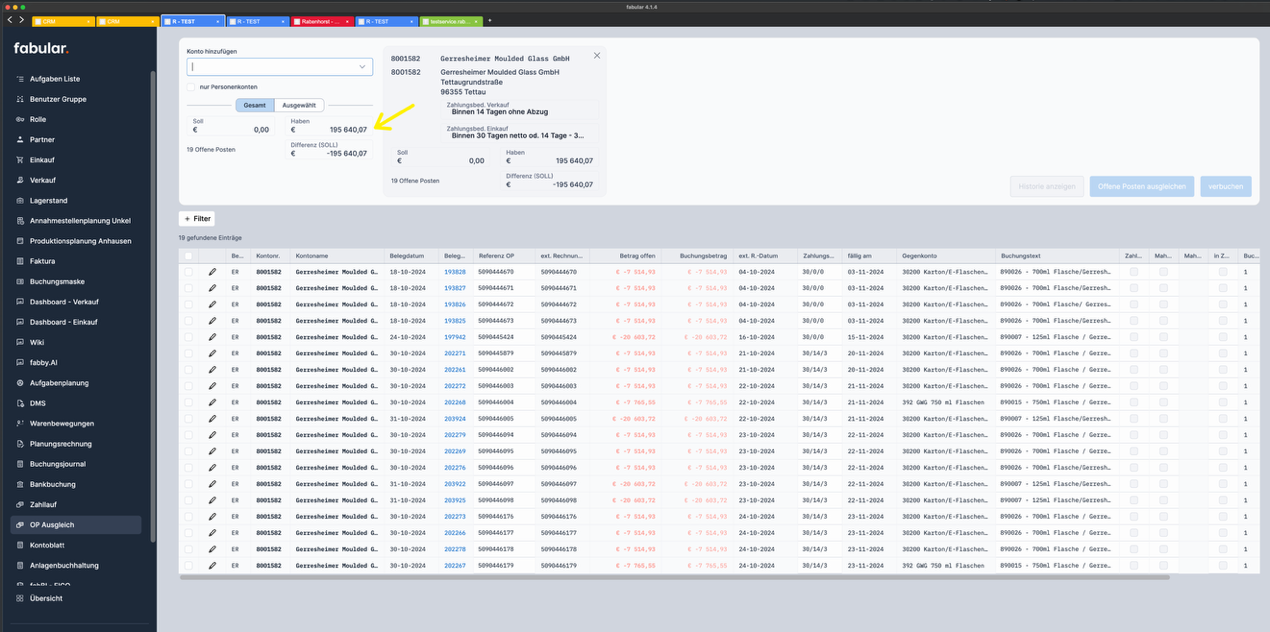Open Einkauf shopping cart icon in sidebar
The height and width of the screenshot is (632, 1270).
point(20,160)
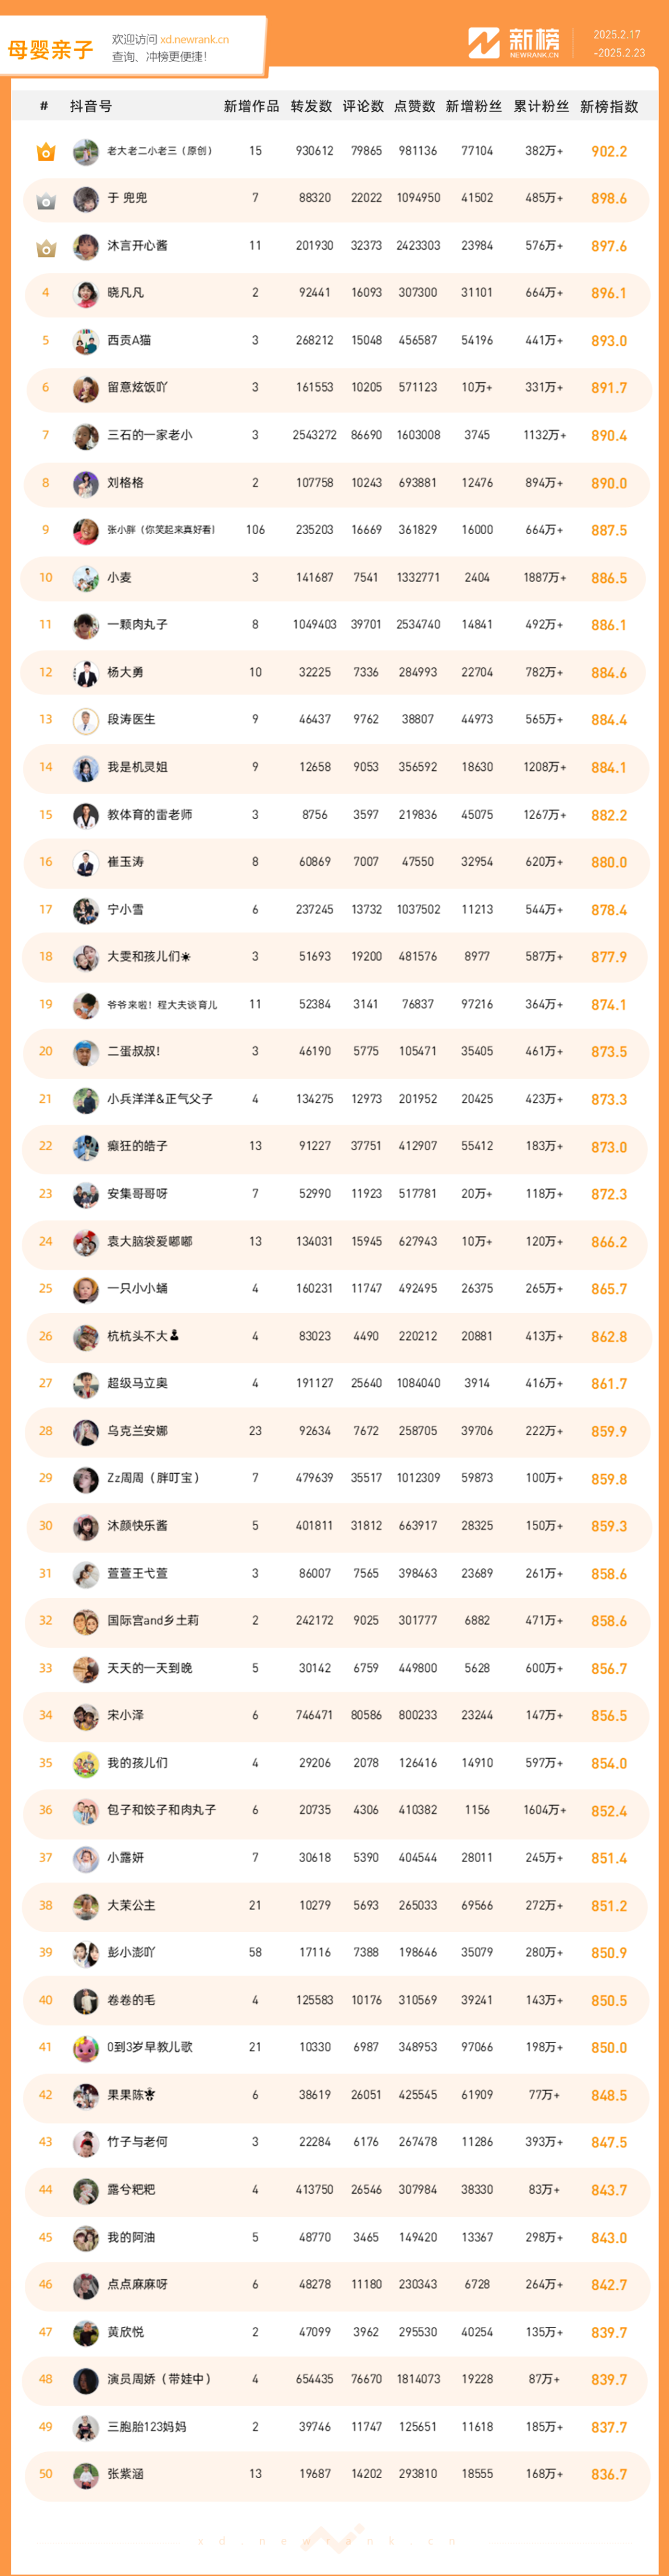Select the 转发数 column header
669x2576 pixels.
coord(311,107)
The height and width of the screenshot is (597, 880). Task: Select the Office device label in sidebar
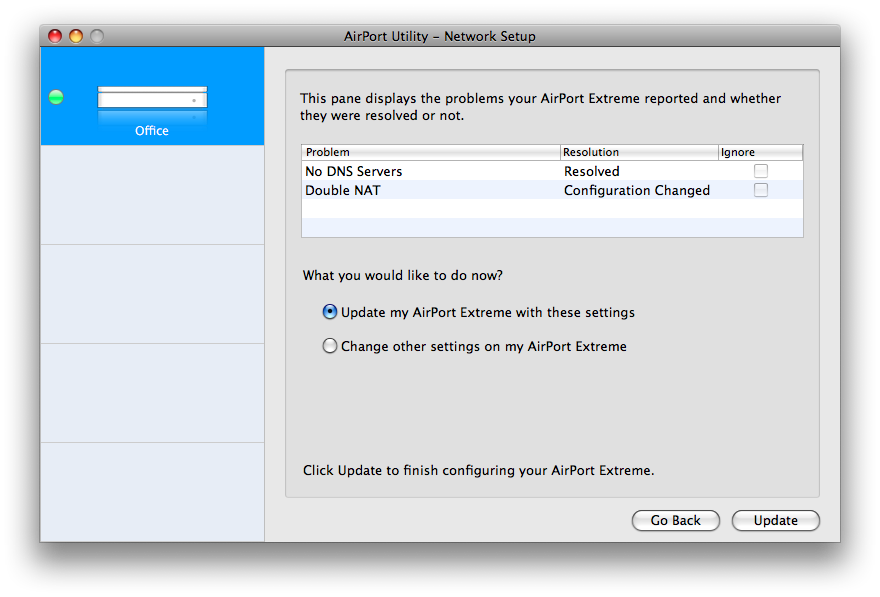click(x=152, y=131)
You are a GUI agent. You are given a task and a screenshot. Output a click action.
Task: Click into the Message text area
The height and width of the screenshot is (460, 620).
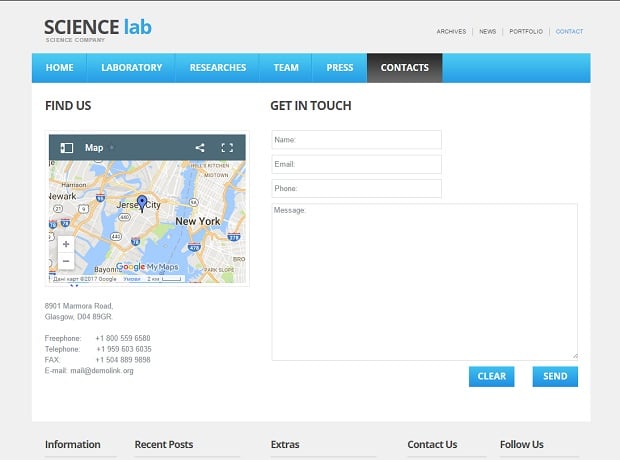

■ WHAT YOU HAVE TO DO ■
Would you transcribe, exactly and only, the lines from the one that contains "The height and width of the screenshot is (597, 880)." through the last line of the data above, without any pictures?

■ TASK RESPONSE ■
The height and width of the screenshot is (597, 880). Task: Select the Office device label in sidebar
click(x=152, y=131)
You are a GUI agent. You are given a task and a screenshot. Output a click action.
Task: Click into the Message text area
The height and width of the screenshot is (460, 620).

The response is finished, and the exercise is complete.